_DOCUMENT SOURCE_.
Poursuivant ma découverte de l’œuvre de Richard Matheson, un auteur que je n’ai guère pratiqué jusque-là, me voilà confronté à L’Homme qui rétrécit, un des titres majeurs de sa bibliographie. D’emblée, le roman n’usurpe pas sa réputation de classique incontournable. Je serais même tenté de parler de chef-d’œuvre n’ayant guère de critique à émettre sur l’objet. Certes, l’argument de départ peut paraître léger. Ce rideau d’embruns radioactif, facteur déclencheur du processus de rétrécissement, et surtout son explication flirtent un tantinet avec l’invraisemblable. Fort heureusement, Richard Matheson a le bon goût de ne pas s’étendre sur le sujet, optant pour la description de ses effets sur la vie du héros, un Américain lambda, ancien combattant de la Seconde Guerre mondiale. Tout l’intérêt du roman se trouve d’ailleurs dans ce récit à hauteur d’homme. Un homme diminué (euphémisme !) contraint de s’adapter à un décor familier devenant progressivement hostile, perdant au passage son identité.

_CONSIGNES ET EXIGENCES_.
Recopiez intégralement et à l'identique la critique de L'Homme qui rétrécit reproduite ci-dessus.

_DONNÉES_.
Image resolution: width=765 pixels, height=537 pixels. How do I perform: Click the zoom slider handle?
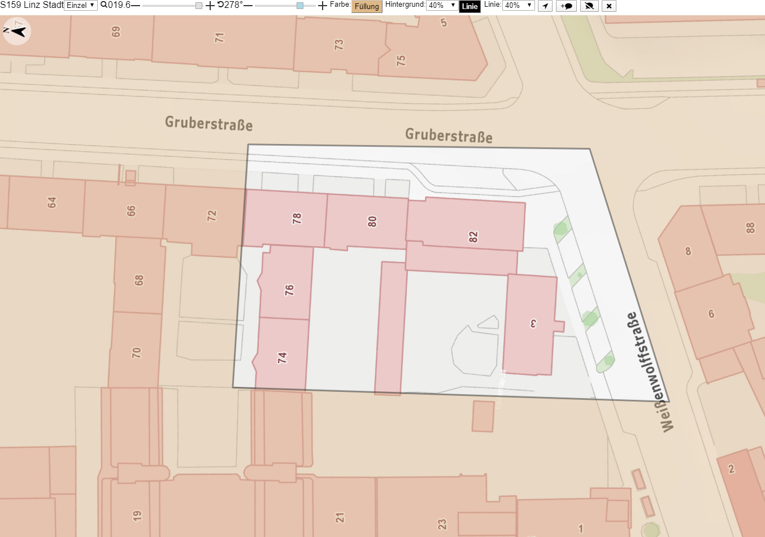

_RÉPONSE PROPOSÉE_.
Poursuivant ma découverte de l’œuvre de Richard Matheson, un auteur que je n’ai guère pratiqué jusque-là, me voilà confronté à L’Homme qui rétrécit, un des titres majeurs de sa bibliographie. D’emblée, le roman n’usurpe pas sa réputation de classique incontournable. Je serais même tenté de parler de chef-d’œuvre n’ayant guère de critique à émettre sur l’objet. Certes, l’argument de départ peut paraître léger. Ce rideau d’embruns radioactif, facteur déclencheur du processus de rétrécissement, et surtout son explication flirtent un tantinet avec l’invraisemblable. Fort heureusement, Richard Matheson a le bon goût de ne pas s’étendre sur le sujet, optant pour la description de ses effets sur la vie du héros, un Américain lambda, ancien combattant de la Seconde Guerre mondiale. Tout l’intérêt du roman se trouve d’ailleurs dans ce récit à hauteur d’homme. Un homme diminué (euphémisme !) contraint de s’adapter à un décor familier devenant progressivement hostile, perdant au passage son identité.